### SET EXERCISE
Continue the interview on Austrian economics from its last line onward.

### DOCUMENT SEGMENT
AEN: If we do an "It's a Wonderful Life" experiment--the state of
Austrian economics without Man, Economy, and State--it looks pretty grim.
MNR: That's an interesting point. Of the economists, Sennholz
became a real-estate speculator, Spadaro didn't write much, Riesman became a
Ricardian, and Hayek had drifted into murky philosophy and teaching social thought. Kirzner
was doing good work on entrepreneurship, but nobody
was doing methodology, monetary theory, capital theory, or much else.
AEN: What were your thoughts on Mises's review of
MES when it appeared in the New Individualist Review?
MNR: I liked it, but he didn't say much about the book. I would
have preferred him to go into more depth.
AEN: Was he bothered by some of your corrections and of his
theories?
MNR: I don't know because he never said. Mises and I had only
two friendly arguments. One was on monopoly theory where he wound up calling me a
Schmollerite. Although nobody else in the seminar realized it, that was the ultimate insult for an
Austrian. The other argument was on his utilitarian
refutation of government intervention. I argued that government officials can maximize their
own well-being through economic interventionism, if not
those of the public. He in turn argued that those kind of politicians wouldn't survive popular
vote, thus changing the terms of debate.
AEN: Mrs. Mises seems to think you had foreign-policy
differences with Mises.
MNR: In all the years I attended his seminar and was with him, he
never talked about foreign policy. If he was an interventionist on foreign affairs, I
never knew it. This is a violation of Rothbard's law, which is that people tend to specialize in
what they are worst at. Henry George, for example, is
great on everything but land, so therefore he writes about land 90% of the time. Friedman is
great except on money, so he concentrates on money.
Mises, however, and Kirzner too, always did what they were best at.
AEN: Did Hayek ever attend Mises's seminar in the United
States?
MNR: No. They had a very strange relationship. Hayek began
making very arcane anti-Misesian comments in his books, but nobody knew it, not even
Mises. For example, it turns out that the anti-Walras footnote in Individualism and the
Economic Order was really an anti-Mises footnote, as Hayek
admitted a few years later. When Mises read the article, he called Hayek up and said he liked it
as an attack on formalism and equilibrium. He didn't
realized that some of it was directed against him. Gradually, Hayek became more and more
anti-Misesian without actually refuting what he had to say.
Yet Mises and Hayek are still linked in academic minds.
AEN: What happened in the twelve years between
MES and the Hayek Noble Prize?
MNR: Very little. There were various informal meetings, with
Walter Block, and R.J, Smith, who went through a period of leftism, but is doing good
work again. During the fifties, we had a whole group in New York, but it disbanded when
Hamoway, Raico, and Liggio went to graduate school.
There was another group coming up in the sixties, students of Robert Lefever's Freedom
School and later Rampart's College. At one meeting, Friedman
and Tullock were brought in for a week, I had planned to have them lecture on occupational
licensing and on ocean privatization, respectively.
Unfortunately, they spoke on these subjects for 30 minutes and then rode their hobby horses,
monetary theory and public choice, the rest of the time. I
immediately clashed with Friedman. He had read my America's Great Depression
and was furious that he was suddenly meeting all these Rothbardians.
He didn't know such things existed.
AEN: What happened to the Volcker Fund?

### DATA SEGMENT
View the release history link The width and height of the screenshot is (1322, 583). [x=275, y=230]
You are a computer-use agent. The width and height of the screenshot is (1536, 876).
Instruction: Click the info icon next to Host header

### RESPONSE
MNR: The Volcker Fund collapse in 1972 and destroyed a whole
basis of libertarian scholarship. The president was a follower of R.J. Rushdoony, who
at the time was a pre-milleniallist Calvinist, later converting to postmillenialism. He has sent me
a Rushdoony book, which I blasted. Combined with
other reviews, he became convinced that he was surrounded by an atheist, anarchist, pacifist
conspiracy to destroy Christianity. so he closed down the
Volcker Fund in early 1962. It was a great tragedy. L14S was supposed to be established with
the $17 million from the Volcker Fund to be an endowed
think-tank, publishing books, sponsoring students, funding research, and holding conferences.
Instead, Baldy had to start it from the bottom.
AEN: How did Ethics of Liberty come about?
MNR: I received a Volcker Fund grant to write it. It was supposed
to be a reconciliation of libertarianism with conservative culture and personal ethics,
what is called palealibertarianism today. But as I worked on it, it turned into an
anarcho-libertarian treatise. By the early sixties, conservatives had
become pro-war and the whole idea of reconciling us with them had lost its attraction for
me.
AEN: What about Conceived in Liberty?
MNR: After the Volcker Fund collapsed, I got another grant from
the Lilly Endowment to do a history of the U.S., which I worked on from 1962-66.
The original idea was to take the regular facts and put a libertarian assessment on everything.
But once I started to work on it, I found many facts had
been left out, like tax rebellions. So it got longer and longer. It turned into the five volume
Conceived in Liberty, covering the Colonial period to the
Constitution. I don't chart this stuff in advance. I don't like to work that way. I go step by step
and it keeps getting longer. After Arlington House
published volume four, they went out of business. Volume five, on the Constitution, was written
in longhand and no one can read my handwriting.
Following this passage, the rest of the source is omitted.